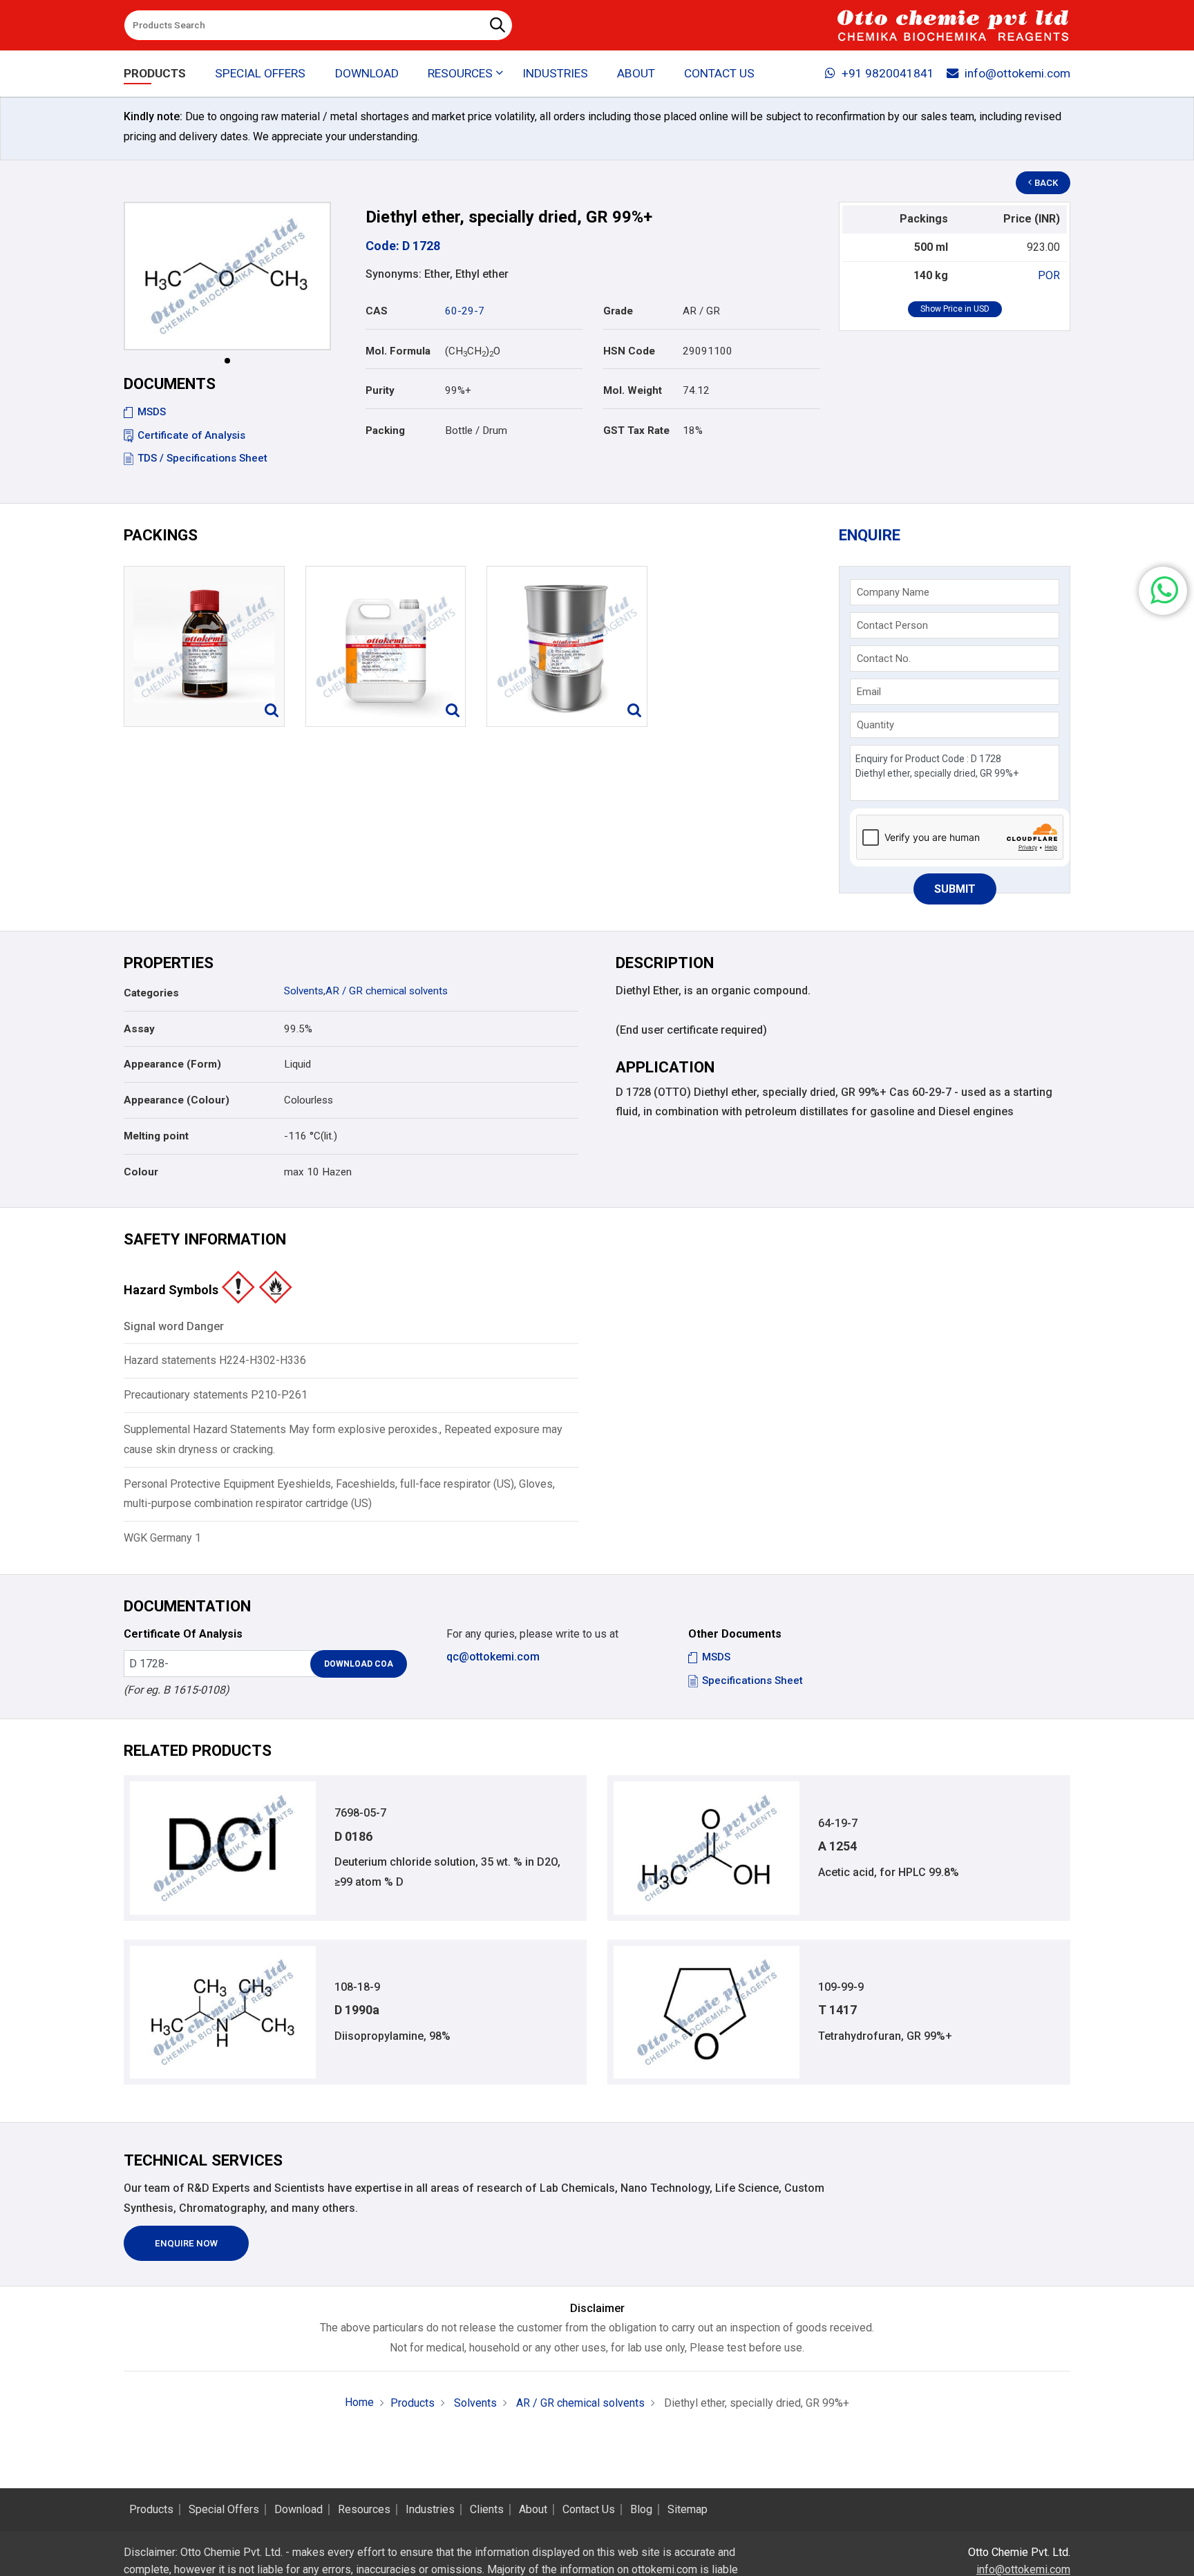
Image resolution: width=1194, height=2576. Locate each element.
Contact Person (892, 625)
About (636, 73)
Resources (364, 2509)
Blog (641, 2509)
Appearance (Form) (172, 1064)
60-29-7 (464, 311)
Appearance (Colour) (176, 1100)
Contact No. (884, 658)
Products (155, 73)
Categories (151, 993)
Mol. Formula (398, 351)
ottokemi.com (664, 2569)
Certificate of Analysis (191, 435)
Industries (555, 73)
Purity (380, 390)
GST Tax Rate (636, 430)
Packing (385, 430)
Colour (141, 1172)
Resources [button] (460, 73)
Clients (487, 2509)
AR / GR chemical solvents (386, 991)
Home (359, 2402)
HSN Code (629, 351)
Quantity (875, 725)
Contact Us (719, 73)
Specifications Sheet (752, 1680)
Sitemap (687, 2509)
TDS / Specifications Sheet (202, 458)
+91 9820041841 (888, 73)
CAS (377, 311)
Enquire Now (186, 2243)
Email (869, 691)
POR (1049, 275)
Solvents (303, 991)
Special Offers (260, 73)
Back (1046, 183)
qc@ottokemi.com (493, 1656)
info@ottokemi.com (1017, 73)
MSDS (152, 412)
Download (367, 73)
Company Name (893, 592)
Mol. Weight (632, 390)
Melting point (156, 1136)
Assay (139, 1029)
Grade (618, 311)
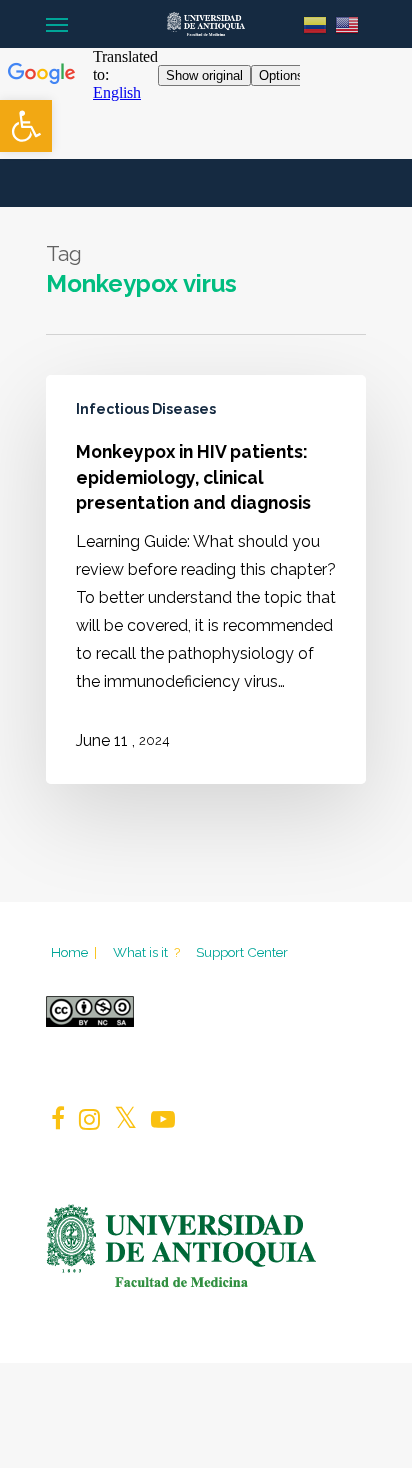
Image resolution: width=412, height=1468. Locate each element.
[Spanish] (315, 23)
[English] (347, 23)
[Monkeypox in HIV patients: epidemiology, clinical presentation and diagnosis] (206, 579)
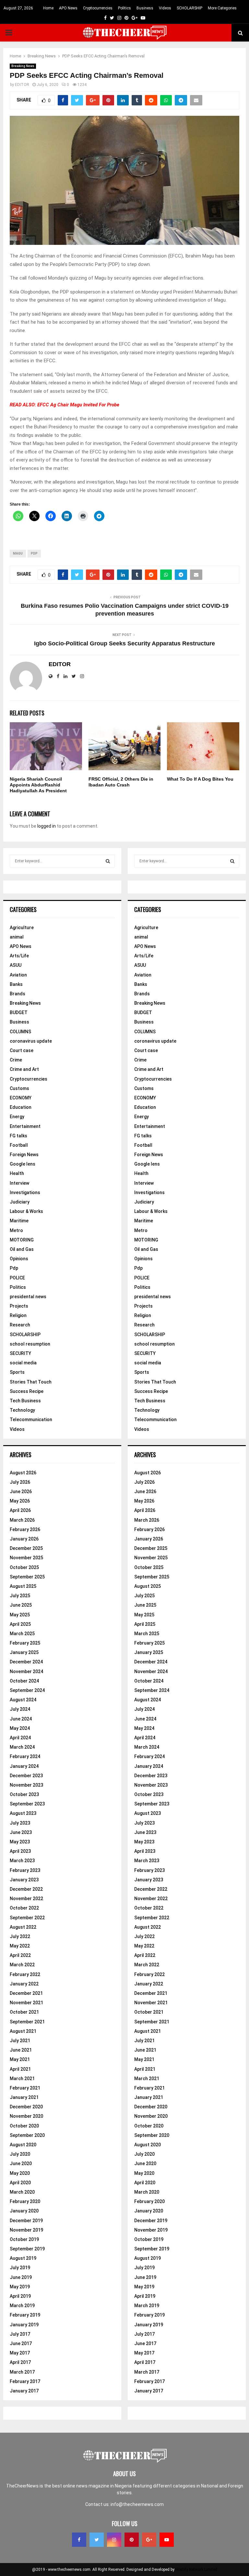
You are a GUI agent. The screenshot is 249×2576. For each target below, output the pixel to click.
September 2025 (27, 1576)
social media (23, 1362)
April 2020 (20, 2182)
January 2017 (24, 2390)
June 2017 (21, 2343)
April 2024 (20, 1737)
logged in (46, 826)
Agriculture (22, 927)
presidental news (28, 1296)
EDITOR (22, 84)
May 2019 (20, 2286)
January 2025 (24, 1652)
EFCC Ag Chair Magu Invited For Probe (78, 405)
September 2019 (27, 2248)
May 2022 (20, 1945)
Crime (16, 1059)
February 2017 (25, 2381)
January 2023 (24, 1879)
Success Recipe (26, 1391)
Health (17, 1173)
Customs (19, 1088)
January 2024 (24, 1766)
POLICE (17, 1277)
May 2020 (20, 2173)
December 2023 (26, 1775)
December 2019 (26, 2220)
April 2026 (20, 1510)
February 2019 (25, 2315)
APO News (68, 8)
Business (144, 8)
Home (48, 8)
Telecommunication (31, 1419)
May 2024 (20, 1728)
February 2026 (25, 1529)
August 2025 (23, 1586)
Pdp (14, 1268)
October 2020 (24, 2125)
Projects (19, 1306)
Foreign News (24, 1154)
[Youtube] (167, 2540)
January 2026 (24, 1538)
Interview (19, 1183)
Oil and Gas (22, 1249)
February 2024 (25, 1756)
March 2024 (22, 1747)
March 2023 (22, 1860)
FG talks (18, 1135)
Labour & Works (26, 1211)
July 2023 (20, 1823)
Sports (17, 1372)
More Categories (222, 8)
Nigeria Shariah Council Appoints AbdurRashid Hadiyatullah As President (38, 784)
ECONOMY (20, 1097)
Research (20, 1324)
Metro (16, 1230)
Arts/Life (19, 955)
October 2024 (24, 1680)
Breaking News (22, 66)
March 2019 (22, 2305)
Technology (22, 1410)
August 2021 (23, 2031)
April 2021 (20, 2069)
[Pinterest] (131, 2540)
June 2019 (21, 2277)
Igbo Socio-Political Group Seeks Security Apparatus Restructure (124, 643)
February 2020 (25, 2201)
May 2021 (20, 2059)
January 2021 (24, 2097)
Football (19, 1145)
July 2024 (20, 1709)
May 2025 (20, 1614)
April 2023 (20, 1851)
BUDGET (19, 1012)
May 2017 (20, 2352)
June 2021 (21, 2050)
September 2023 (27, 1803)
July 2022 (20, 1936)
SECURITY (20, 1353)
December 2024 (26, 1661)
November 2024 (26, 1671)
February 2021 (25, 2088)
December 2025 (26, 1548)
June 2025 (21, 1605)
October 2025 (24, 1567)
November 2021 (26, 2002)
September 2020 (27, 2135)
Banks (16, 984)
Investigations (25, 1192)
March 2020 (22, 2192)
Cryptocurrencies (98, 8)
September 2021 (27, 2021)
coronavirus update (31, 1041)
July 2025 (20, 1595)
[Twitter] (96, 2540)
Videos (165, 8)
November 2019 (26, 2230)
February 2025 (25, 1643)
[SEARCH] (108, 861)
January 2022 (24, 1983)
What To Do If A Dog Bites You (200, 779)
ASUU (15, 965)
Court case (21, 1050)
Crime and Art (24, 1069)
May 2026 (20, 1501)
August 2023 (23, 1813)
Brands (17, 993)
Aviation (18, 974)
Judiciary (20, 1201)
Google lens (22, 1164)
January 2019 (24, 2324)
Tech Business (25, 1400)
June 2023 (21, 1832)
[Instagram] (114, 2540)
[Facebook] (79, 2540)
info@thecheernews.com (137, 2504)
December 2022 (26, 1889)
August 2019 (23, 2258)
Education (20, 1107)
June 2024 (21, 1718)
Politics (124, 8)
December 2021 (26, 1993)
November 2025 (26, 1557)
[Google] (149, 2540)
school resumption (30, 1344)
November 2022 (26, 1898)
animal (17, 937)
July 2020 (20, 2154)
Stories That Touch (31, 1381)
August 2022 (23, 1927)
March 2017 (22, 2372)
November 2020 (26, 2116)
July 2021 (20, 2040)
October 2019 (24, 2239)
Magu (18, 553)
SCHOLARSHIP (189, 8)
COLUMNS (20, 1031)
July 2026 (20, 1482)
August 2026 (23, 1472)
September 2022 (27, 1917)
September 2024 (27, 1690)
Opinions (19, 1258)
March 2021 (22, 2078)
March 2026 (22, 1520)
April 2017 (20, 2362)
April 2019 (20, 2296)
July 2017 (20, 2334)
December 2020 (26, 2106)
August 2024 (23, 1699)
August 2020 (23, 2144)
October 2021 (24, 2012)
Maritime (19, 1220)
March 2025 (22, 1633)
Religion (18, 1315)
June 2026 (21, 1491)
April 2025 (20, 1624)
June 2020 (21, 2163)
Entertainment (25, 1126)
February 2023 (25, 1870)
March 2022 (22, 1964)
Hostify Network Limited (196, 2569)
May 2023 (20, 1841)
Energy (17, 1116)
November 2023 (26, 1785)
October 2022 (24, 1908)
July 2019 (20, 2267)
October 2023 (24, 1794)
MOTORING (22, 1239)
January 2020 (24, 2210)
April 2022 (20, 1955)
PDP (34, 553)
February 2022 (25, 1974)
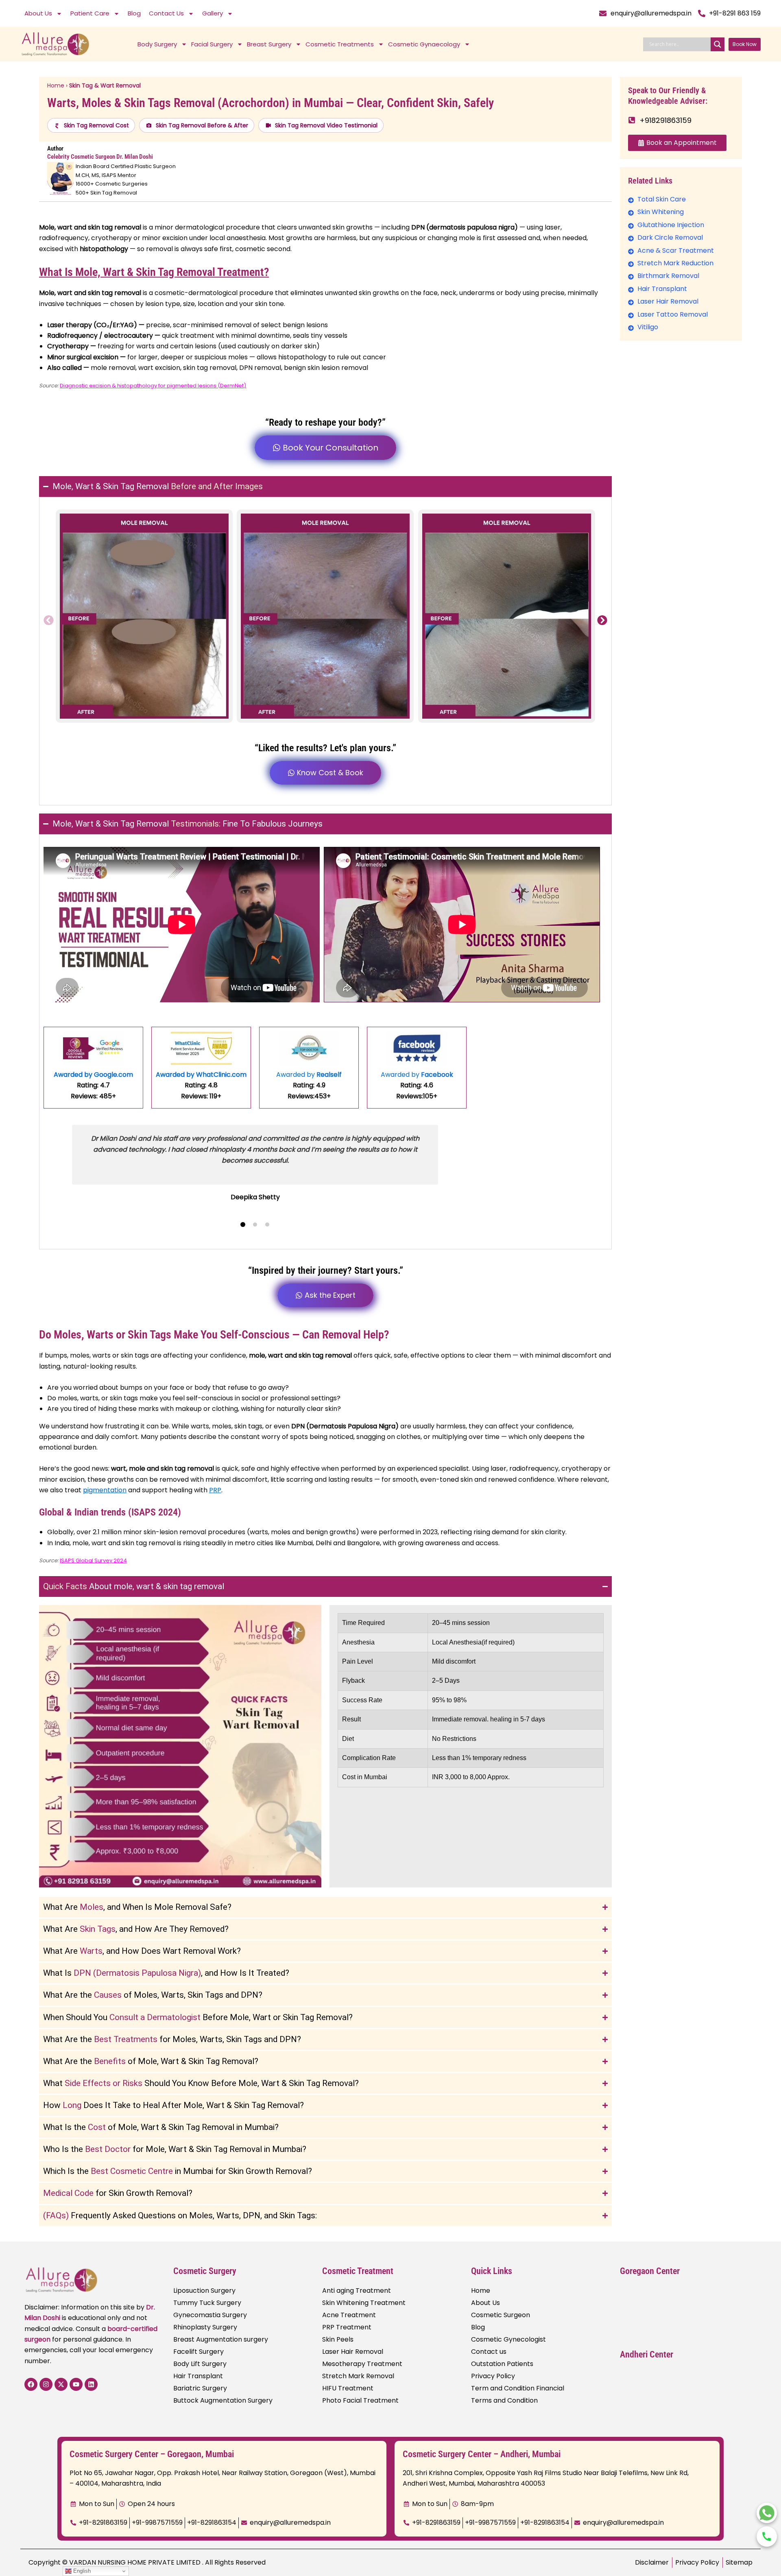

----------------

Read through the entries, then copy every line where the string "February" is found.

February 2017 (25, 2381)
February 2019 (25, 2315)
February 2026 (25, 1529)
February 2024 (25, 1756)
February 2020 (25, 2201)
February 2021 (25, 2088)
February 2025 (25, 1643)
February 2023 (25, 1870)
February 2022 (25, 1974)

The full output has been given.